PASSAGE TO READ:
((

Has anyone found a solution to this problem. I have the same thing happening and would like to know if there is a solution.

I have a Toshiba 1905-S303 and my battery (2nd one) got to a point where it just won't last. Shortly afterward it started acting funny in that the battery light started flashing and it started taking a really long time to get past the bios screen (unless I removed the battery). Well I finally got a new battery, only now it won't charge the new battery at all.

Both Linux and Windows XP show the battery as fully charged at 0%.

I'm inclined to think it's an issue of not communicating with the battery but I don't know if there is a fix or not.


----------



## zerodegrees (Aug 13, 2008)

Yes. I have the same problem with my Toshiba A75-S213. The battery was at 97% then began dropping very quickly then the computer would not switch over to the AC after the battery quit. I checked out the AC and it's o.k. The battery I'm not so sure about. It is three years old and probably ready for the graveyard. But even so, every laptop I've ever owned switched over to AC and ran the pooter. This one won't run with or without the battery installed. The battery is Model. PA3383U-1BRS. The AC light just blinks.


----------



## ckgreenman (Jun 22, 2008)

))

RECORD SET:
((

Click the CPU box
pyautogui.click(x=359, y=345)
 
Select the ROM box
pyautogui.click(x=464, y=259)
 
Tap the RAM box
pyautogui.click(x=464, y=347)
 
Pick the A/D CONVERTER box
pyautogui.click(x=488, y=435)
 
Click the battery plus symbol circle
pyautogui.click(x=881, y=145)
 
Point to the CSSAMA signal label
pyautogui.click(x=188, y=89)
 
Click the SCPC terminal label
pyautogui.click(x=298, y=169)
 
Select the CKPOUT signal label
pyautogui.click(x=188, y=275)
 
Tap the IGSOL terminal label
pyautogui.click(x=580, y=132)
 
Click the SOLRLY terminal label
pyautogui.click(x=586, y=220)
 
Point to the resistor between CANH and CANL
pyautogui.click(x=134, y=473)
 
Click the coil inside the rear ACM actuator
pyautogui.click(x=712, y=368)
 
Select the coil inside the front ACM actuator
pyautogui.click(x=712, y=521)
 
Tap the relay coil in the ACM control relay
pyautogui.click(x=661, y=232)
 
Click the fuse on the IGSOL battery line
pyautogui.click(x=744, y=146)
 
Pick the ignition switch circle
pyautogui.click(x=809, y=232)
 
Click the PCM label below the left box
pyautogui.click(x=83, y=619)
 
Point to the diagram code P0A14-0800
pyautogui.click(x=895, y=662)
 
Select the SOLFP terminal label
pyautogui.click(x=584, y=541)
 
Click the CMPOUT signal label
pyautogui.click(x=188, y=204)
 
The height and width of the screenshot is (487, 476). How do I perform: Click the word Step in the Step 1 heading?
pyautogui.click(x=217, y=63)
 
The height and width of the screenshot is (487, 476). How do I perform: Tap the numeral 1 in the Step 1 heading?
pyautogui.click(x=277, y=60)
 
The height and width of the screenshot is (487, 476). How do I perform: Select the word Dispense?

))

GOALS:
(a) In the laptop battery thread, print everything from "Both Linux and" down to "light just blinks.".
(b) Translate this sentence from the laptop battery thread into Spanish: "I'm inclined to think it's an issue of not communicating with the battery but I don't know if there is a fix or not."
(c) Write the next part of the laptop battery thread, picking up after its final line.

ANSWERS TO THE PROBLEMS:
(a)
Both Linux and Windows XP show the battery as fully charged at 0%.

I'm inclined to think it's an issue of not communicating with the battery but I don't know if there is a fix or not.


----------



## zerodegrees (Aug 13, 2008)

Yes. I have the same problem with my Toshiba A75-S213. The battery was at 97% then began dropping very quickly then the computer would not switch over to the AC after the battery quit. I checked out the AC and it's o.k. The battery I'm not so sure about. It is three years old and probably ready for the graveyard. But even so, every laptop I've ever owned switched over to AC and ran the pooter. This one won't run with or without the battery installed. The battery is Model. PA3383U-1BRS. The AC light just blinks.

(b) Me inclino a pensar que es un problema de falta de comunicación con la batería, pero no sé si hay una solución o no.

(c)
zerodegrees said:


> Yes. I have the same problem with my Toshiba A75-S213. The battery was at 97% then began dropping very quickly then the computer would not switch over to the AC after the battery quit. I checked out the AC and it's o.k. The battery I'm not so sure about. It is three years old and probably ready for the graveyard. But even so, every laptop I've ever owned switched over to AC and ran the pooter. This one won't run with or without the battery installed. The battery is Model. PA3383U-1BRS. The AC light just blinks.


Sounds like you're having a different problem then I am. Mine flat won't charge the battery but run's perfectly fine with the AC adapter. In fact I absolutely HAVE to have the AC adapter plugged in. The instant I pull the plug the laptop goes dead. 

As for your battery, I think 3 years (depending on usage) is probably about right for replacement. You can try getting a new battery and see if your problem fixes itself. Unfortunately I don't know if there's a fix for my problem unless it involves replacing the motherboard.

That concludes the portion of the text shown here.